Monday, December 31, 2007

Hating on the Skinny Chicks

I can't remember when it happened, but somewhere along the way I became a fat woman and began hating the skinny, pretty hipsters that all of a sudden seemed to surround me in abundance. I find the phenomenon both interesting and scary at the same time.

When did everyone in the room start getting younger, skinnier and prettier than me? Once I noticed that I got angry at all of them. Or so I thought. I guess what really happened is that I got angry with myself for not being them. Then I got even angrier and depressed because I didn't value myself enough to take care of my body. And we all know that kind of thinking is dangereuse, as the French say. It certainly lead me down a path of delightful goodies not unlike those in the first room in Willy Wonka's chocolate factory.

I can hardly stand to go out anymore. I inevitably feel uncomfortable, like I stand out (which I do a lot of times -- these women in Connecticut are really in shape and it seems like they're all wealthy enough to buy clothes from Ann Taylor or Nordstrom). In being uncomfortable I begin resenting the other women in the room, and sometimes the men, too. I begin feeling very defensive and am only inches away from an argument. I then take all of this out on my husband whom I somehow expect to know exactly how I'm feeling, and how DARE he leave me sitting alone at the table to go off and take pictures of a band, literally exposing me to the potential judgment that surrounds me???

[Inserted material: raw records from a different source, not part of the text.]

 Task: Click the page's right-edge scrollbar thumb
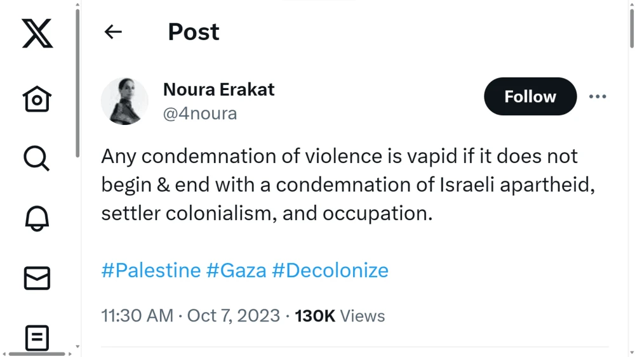point(631,25)
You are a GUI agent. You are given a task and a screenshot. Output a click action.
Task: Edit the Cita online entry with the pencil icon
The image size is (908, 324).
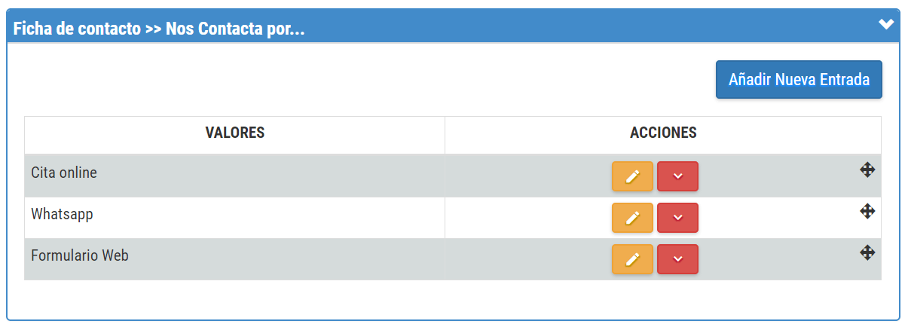[632, 176]
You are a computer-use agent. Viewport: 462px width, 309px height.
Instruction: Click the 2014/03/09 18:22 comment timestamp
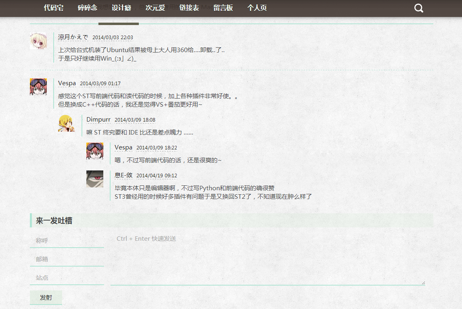tap(157, 148)
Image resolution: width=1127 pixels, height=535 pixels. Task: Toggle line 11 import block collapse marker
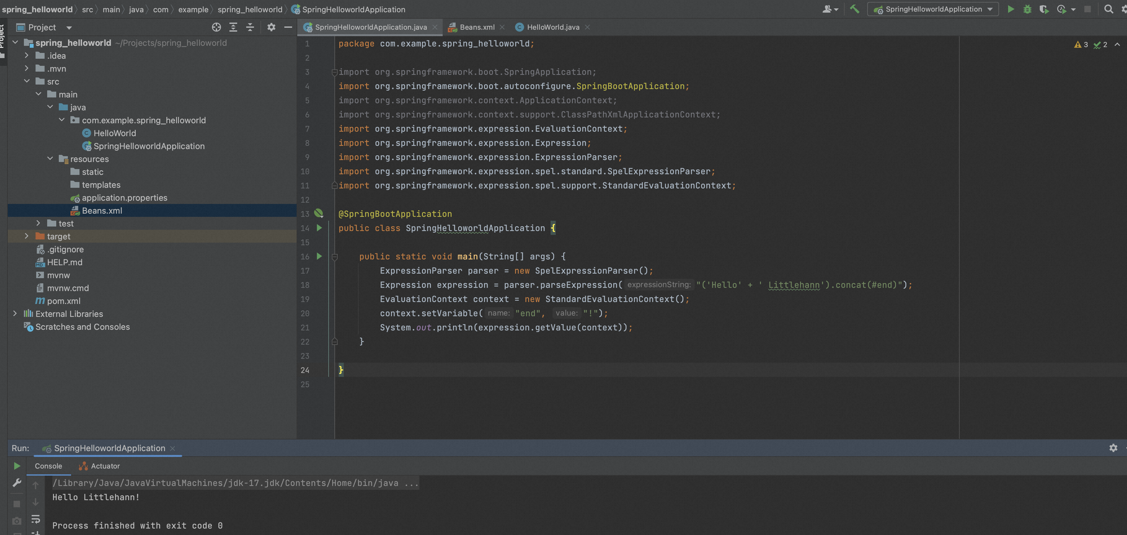[334, 185]
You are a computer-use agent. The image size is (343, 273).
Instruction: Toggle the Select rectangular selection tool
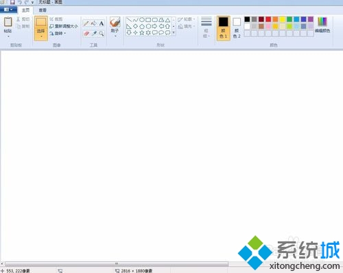(41, 22)
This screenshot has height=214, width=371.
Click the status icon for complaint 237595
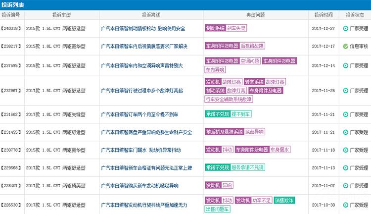point(345,65)
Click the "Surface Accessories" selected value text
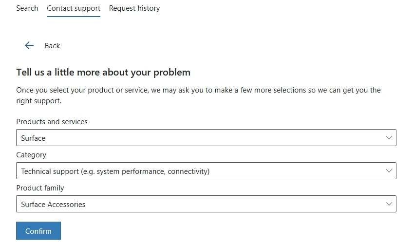This screenshot has height=246, width=413. pyautogui.click(x=53, y=205)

So I hate on the skinny chicks. I latch onto any flaw I can find in them. If I can't find one, I'm almost sure to make one up. "Look how much she flips her hair -- she's pathetic!" "Supermodels have no tits." The men who salivate over them are also fair game. And truth be told, even when I was skinny I couldn't stand pathetic, transparent guys who made picking up women at bars their sport of choice. But now I've reached a new point in disdaining them. Even though I've never wanted that kind of guy to look at me, I'm mad because I'm not the type they want to look at. Jeez, could it get any more convoluted than that???

There are people who think (and say out loud) that fat people just need to stop eating. They don't realize that the dopamine release, the numbing our brains give us is what we seek from the food because we feel pretty shitty virtually all the time. I mean, what's the alternative to that? Pot? Cocaine? Alcohol? Painkillers? A lot of us turn to getting prescription antidepressants from our doctors, but ironically enough those pills make people gain weight. None of those are attractive options for me.

I wish I could wave a magic wand and make all of this shit go away, but I can't. I pray that someday I find my lost confidence.** I pray that someday I will not project my hatred of myself onto others, and that includes skinny chicks.



**Even if I find that confidence I reserve the right to hate troll guys at bars.